Assigned task: Omit all pictures. Copy exactly the lines from the line containing "Task: Collapse the Legend panel" to the end of the listing, with both ends included.

Dataset excerpts:
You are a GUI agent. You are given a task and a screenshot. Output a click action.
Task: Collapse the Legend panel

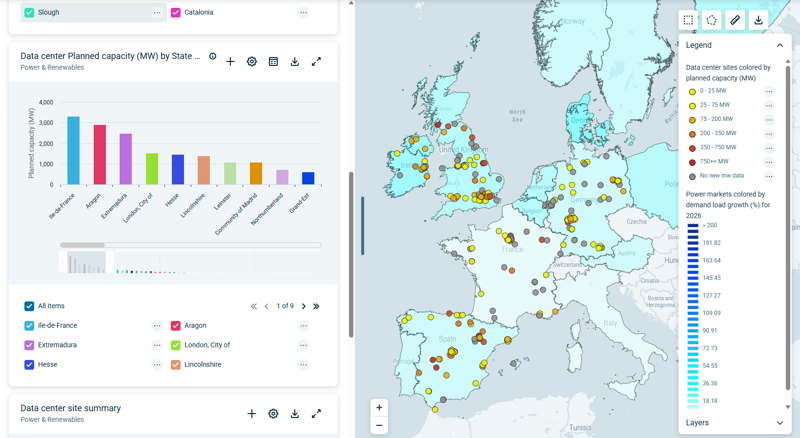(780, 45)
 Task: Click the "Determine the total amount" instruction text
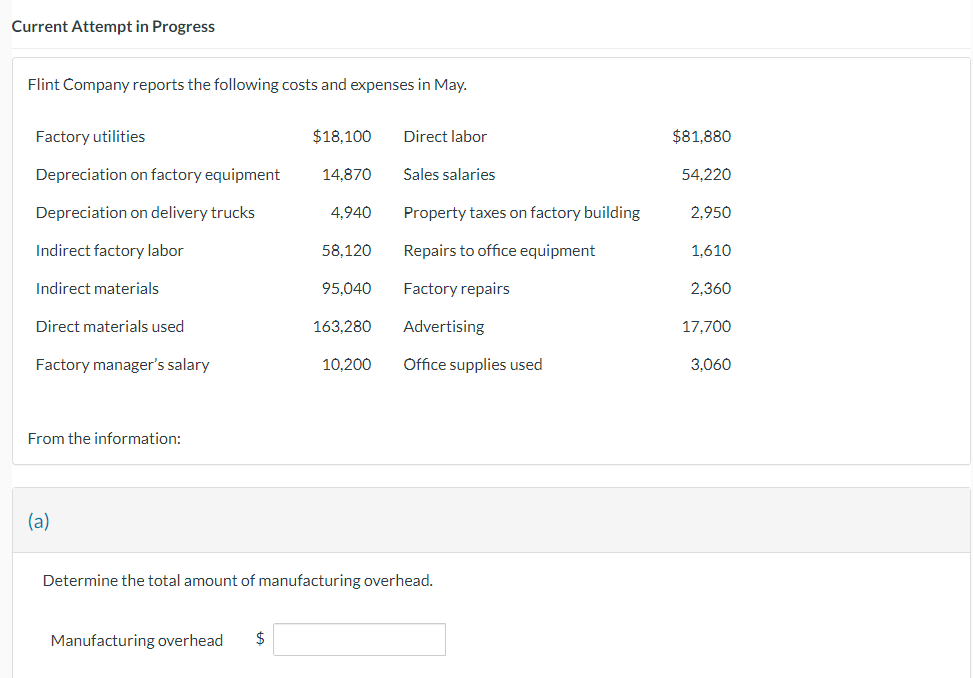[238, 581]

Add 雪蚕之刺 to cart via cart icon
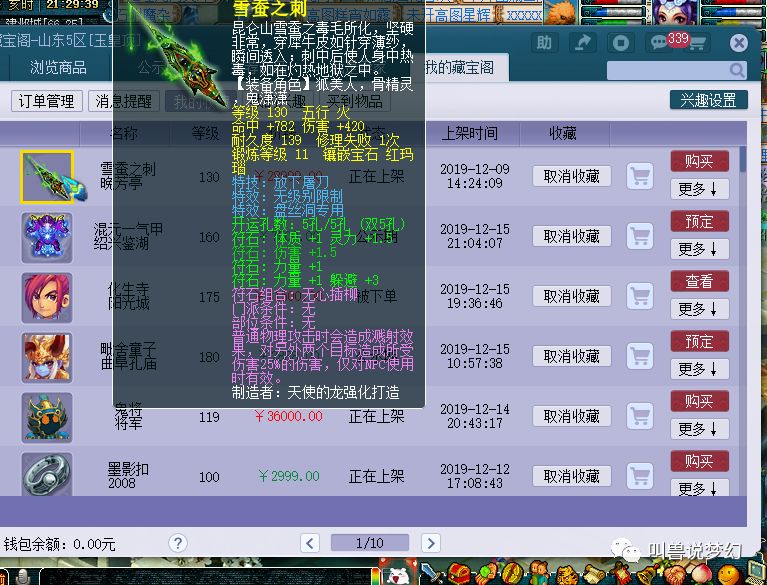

Your response:
Task: Collapse the Legend panel

(780, 45)
 Task: Click the "Determine the total amount" instruction text
[238, 581]

Add 雪蚕之刺 to cart via cart icon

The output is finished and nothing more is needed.